Setting up Canary Deployment for ML models
Canary deployment is a strategy for gradually rolling out a new version of a model: first to a small percentage of traffic (5-10%), then, if there are no issues, to a larger audience. This reduces the risk of degradation for all users simultaneously and allows for rapid rollback.
When Canary is preferable to Blue-Green
Blue-green switches all traffic at once—suitable for services with high confidence in the new version. Canary is needed when:
- The model is trained on new data, but user reactions are unpredictable.
- The model architecture has changed (different type, different input features)
- Critical production service with high cost of failure
- There is no complete set of integration tests
Implementation on Kubernetes with KServe
KServe (formerly KFServing) supports canary out of the box:
apiVersion: serving.kserve.io/v1beta1
kind: InferenceService
metadata:
name: fraud-detector
spec:
predictor:
canaryTrafficPercent: 10 # 10% на новую версию
model:
modelFormat:
name: sklearn
storageUri: s3://models/fraud-detector-v2/
# Предыдущая версия - canary baseline
Traffic switching without downtime:
# Увеличение с 10% до 50%
kubectl patch inferenceservice fraud-detector \
--type='json' \
-p='[{"op": "replace", "path": "/spec/predictor/canaryTrafficPercent", "value": 50}]'
# Продвижение канарейки в production (100%)
kubectl patch inferenceservice fraud-detector \
--type='json' \
-p='[{"op": "remove", "path": "/spec/predictor/canaryTrafficPercent"}]'
Implementation on Seldon Core
apiVersion: machinelearning.seldon.io/v1
kind: SeldonDeployment
metadata:
name: fraud-detector
spec:
predictors:
- name: main
replicas: 3
traffic: 90
graph:
name: fraud-v1
implementation: SKLEARN_SERVER
modelUri: s3://models/fraud-v1
- name: canary
replicas: 1
traffic: 10
graph:
name: fraud-v2
implementation: SKLEARN_SERVER
modelUri: s3://models/fraud-v2
Automatic traffic management
Progressive traffic increase automatically based on metrics:
def progressive_canary_rollout(service_name, metrics_client):
stages = [5, 10, 25, 50, 100]
for target_traffic in stages:
set_canary_traffic(service_name, target_traffic)

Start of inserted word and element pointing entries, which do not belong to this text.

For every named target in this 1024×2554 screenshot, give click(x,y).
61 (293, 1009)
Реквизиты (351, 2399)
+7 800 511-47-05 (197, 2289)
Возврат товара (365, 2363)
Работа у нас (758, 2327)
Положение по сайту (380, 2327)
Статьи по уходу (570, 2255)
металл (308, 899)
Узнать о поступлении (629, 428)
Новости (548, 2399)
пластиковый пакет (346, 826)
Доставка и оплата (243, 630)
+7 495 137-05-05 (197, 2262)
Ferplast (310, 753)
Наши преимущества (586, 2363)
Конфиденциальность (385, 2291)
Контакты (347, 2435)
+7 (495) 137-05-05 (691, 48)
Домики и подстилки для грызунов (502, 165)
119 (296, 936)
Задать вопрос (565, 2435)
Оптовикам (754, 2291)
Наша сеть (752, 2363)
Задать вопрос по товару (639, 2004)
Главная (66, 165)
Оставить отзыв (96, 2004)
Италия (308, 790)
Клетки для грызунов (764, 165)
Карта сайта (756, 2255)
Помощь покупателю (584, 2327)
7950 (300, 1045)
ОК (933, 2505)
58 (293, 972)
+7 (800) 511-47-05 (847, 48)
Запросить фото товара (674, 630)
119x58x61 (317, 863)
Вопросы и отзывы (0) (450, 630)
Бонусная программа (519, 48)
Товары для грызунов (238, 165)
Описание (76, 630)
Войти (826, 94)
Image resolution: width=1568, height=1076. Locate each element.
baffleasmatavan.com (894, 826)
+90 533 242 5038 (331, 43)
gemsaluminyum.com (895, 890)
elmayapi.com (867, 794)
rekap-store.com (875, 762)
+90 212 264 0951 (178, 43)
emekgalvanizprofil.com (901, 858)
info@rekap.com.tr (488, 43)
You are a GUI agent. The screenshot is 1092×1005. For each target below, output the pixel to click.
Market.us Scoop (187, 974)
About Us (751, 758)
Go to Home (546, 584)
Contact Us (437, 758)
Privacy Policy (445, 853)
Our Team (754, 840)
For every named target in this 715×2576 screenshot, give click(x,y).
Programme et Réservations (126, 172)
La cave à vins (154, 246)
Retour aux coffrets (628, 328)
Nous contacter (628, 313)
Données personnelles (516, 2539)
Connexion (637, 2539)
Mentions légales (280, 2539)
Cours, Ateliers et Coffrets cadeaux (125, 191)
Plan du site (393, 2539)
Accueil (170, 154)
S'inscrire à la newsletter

time.sleep(300) # 5 минут стабилизации
metrics = metrics_client.get_metrics(window='5m')
# Проверка guardrail метрик
if metrics['canary_error_rate'] > 0.01:
rollback_canary(service_name)
alert(f"Canary rollback: error rate {metrics['canary_error_rate']:.2%}")
return False
if metrics['canary_p99_latency_ms'] > 500:
rollback_canary(service_name)
alert("Canary rollback: latency SLA violated")
return False
if metrics['business_metric_delta'] < -0.02: # -2% деградация
rollback_canary(service_name)
alert("Canary rollback: business metric degraded")
return False
return True # Успешный полный деплой
Metrics for promotion decisions
| Metrics | Promotion conditions | Rollback condition |
|---|---|---|
| Error rate | < 0.5% | > 1% |
| p99 latency | < 200ms | > 500ms |
| Prediction drift | PSI < 0.1 | PSI > 0.2 |
| Business proxy | No degradation > 1% | Degradation > 3% |
Integration with Argo Rollouts
Argo Rollouts is a Kubernetes controller with canary and blue-green support for any workload, not just ML:
spec:
strategy:
canary:
steps:
- setWeight: 5
- pause: {duration: 5m}
- setWeight: 25
- pause: {duration: 10m}
- setWeight: 50
- pause: {duration: 10m}
- analysis:
templates:
- templateName: ml-model-metrics
Canary deployment as a practice reduces MTTR (mean time to recovery) when a model degrades: instead of a full rollback and replay, it is enough to reduce canary traffic to zero.